第6話 切断
十七歳、高校生。
もう女性なのか、まだコドモなのか。紗菜自身はよくわからない。だがきっと、大人からはコドモに見えているだろうと思っていた。
しかし、『女の子』。
ヒュウガは紗菜をそう呼んだ。
『君は、自分が女の子だってことを自覚したほうがいい。そうホイホイと住所なんか話すんじゃないよ』
「……なんで? それがなにか、失礼なことなの……?」
『逆だ。紗菜、あのな……』
ヒュウガはしばらく、言葉をつかえさせていた。
能弁な彼が、こうして逡巡するのは珍しい。
『……あのな。なんて言ったらいいか――』
黙りこまれてしまうと、ヒュウガの様子がわからない。顔が見えないのだ。ただ待つしかない。
――やがて、彼は言葉をつづけた。
『俺は男だぞ』
紗菜は目を閉じた。
散々待たされたあげく、ようやく聞こえたヒュウガの言葉には何の衝撃も無かった。
すんなりと耳に入り、すとんとお腹の中に落ちてくる。
紗菜はわかっていた。
勘違いをしているのはヒュウガだ。
なにもわかっていないのは彼のほう。
紗菜はもう、そんなこと、言われるまでもなくわかっている。
紗菜は言った。
「ヒュウガさん、好き」
ヒュウガが息をのむ気配――
続く彼の沈黙は、先ほどの何倍も長かった。
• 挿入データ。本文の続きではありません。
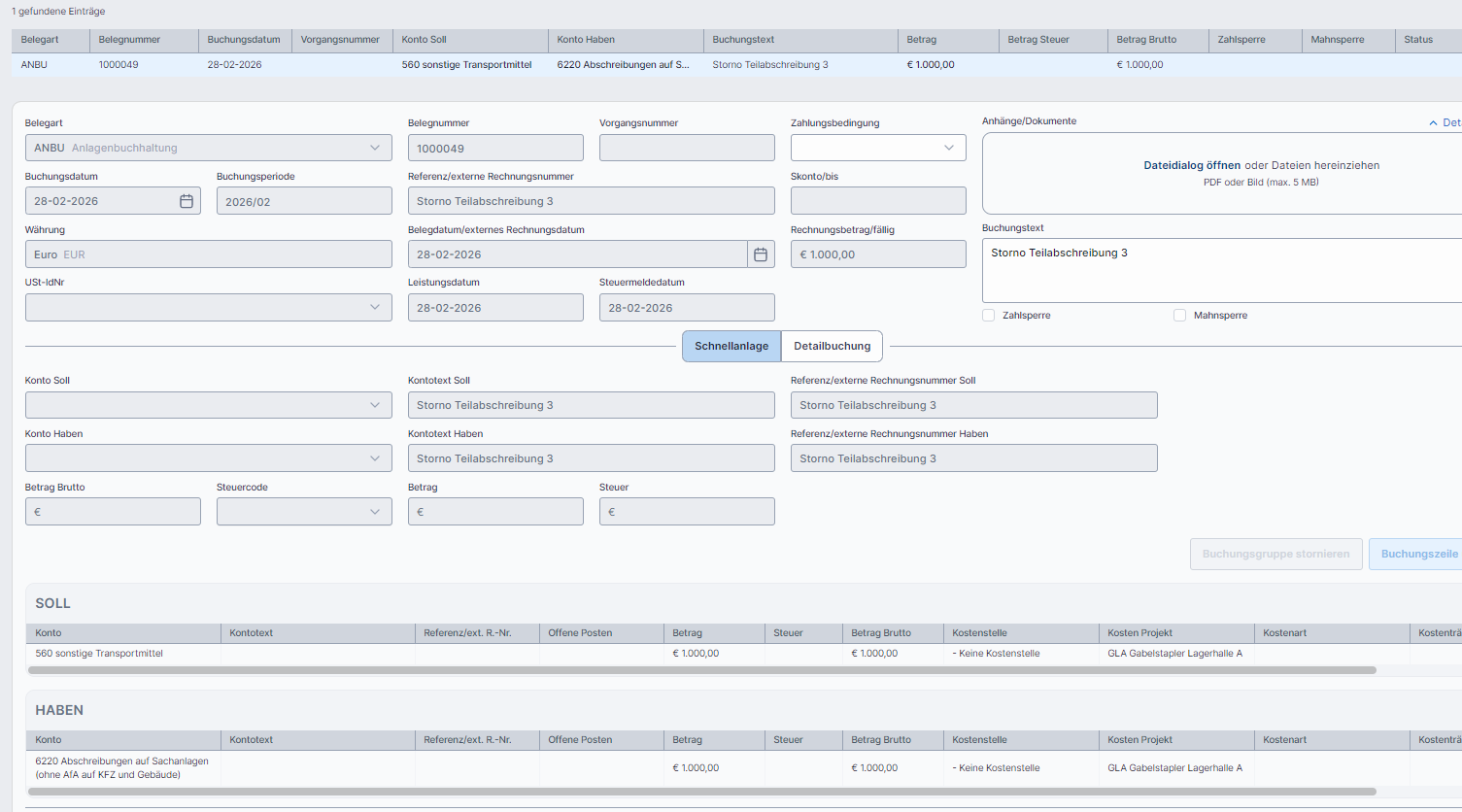Click the Dateidialog öffnen link

(x=1191, y=166)
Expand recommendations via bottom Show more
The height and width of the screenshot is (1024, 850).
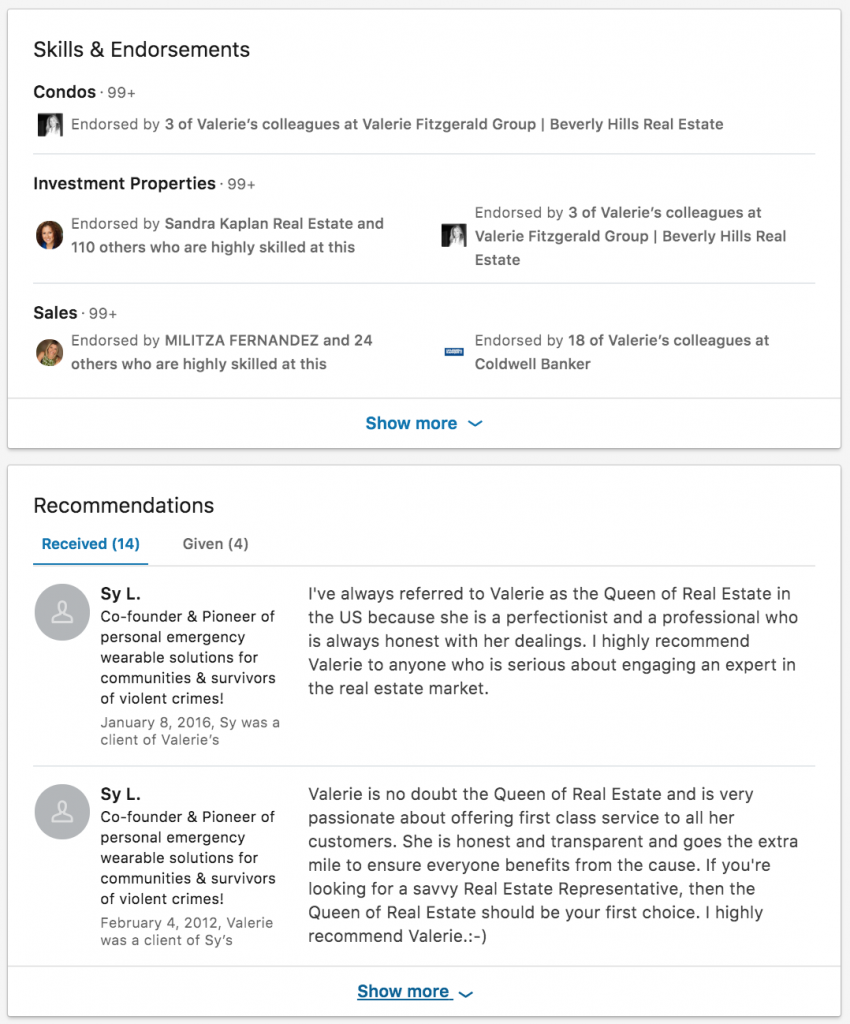tap(415, 991)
何十秒も待たされて、彼はやっと、言葉をくれた。
『俺も、紗菜が好きだよ』
紗菜はすぐに言った。
「あなたに逢いたい」
彼はまた沈黙した。
紗菜はまた、辛抱強く待ち続けた。
一分、三分、五分――十分――
携帯電話をあてた耳が、熱を持つほど待ち続けて――
不意に、聞こえてきたのは無機質な機械音だった。
プツン、と回線の切れる音。
ツー、ツー、ツー。何のぬくもりもない音。かけ直してみる。いくらコールしてもつながらない。
二度、三度。四度目はコール音すらしなかった。
着信拒否、という言葉を、紗菜はもう知っていた。
紗菜は携帯電話を置き、かわりに、ノートを開いた。
――ヒュウガさんの好きなもの――
ルーズリーフに、そう題されたものを読み上げる。
「ヒュウガさんの好きなもの」
冬の朝。ブルーベリージャム。インクの伸びがいいボールペン。
タイピングの音。天井の高い部屋。一人用のソファ。
この三か月間で書き連ねて、ずらりと並ぶヒュウガの『好き』。
書いた覚えがないものも多い。話しながらメモをしているためだ。電話を切ったあと読み返すのは、とても楽しい時間だった。
何ページにもわたるノート、その最後に、新たな文字を書き込んでいく。
『サナ』
書いてすぐ、紗菜はペンでぐちゃぐちゃに塗りつぶした。
途端に涙が出てきたが、拭い取る気力もない。枕に突っ伏して黙って泣いた。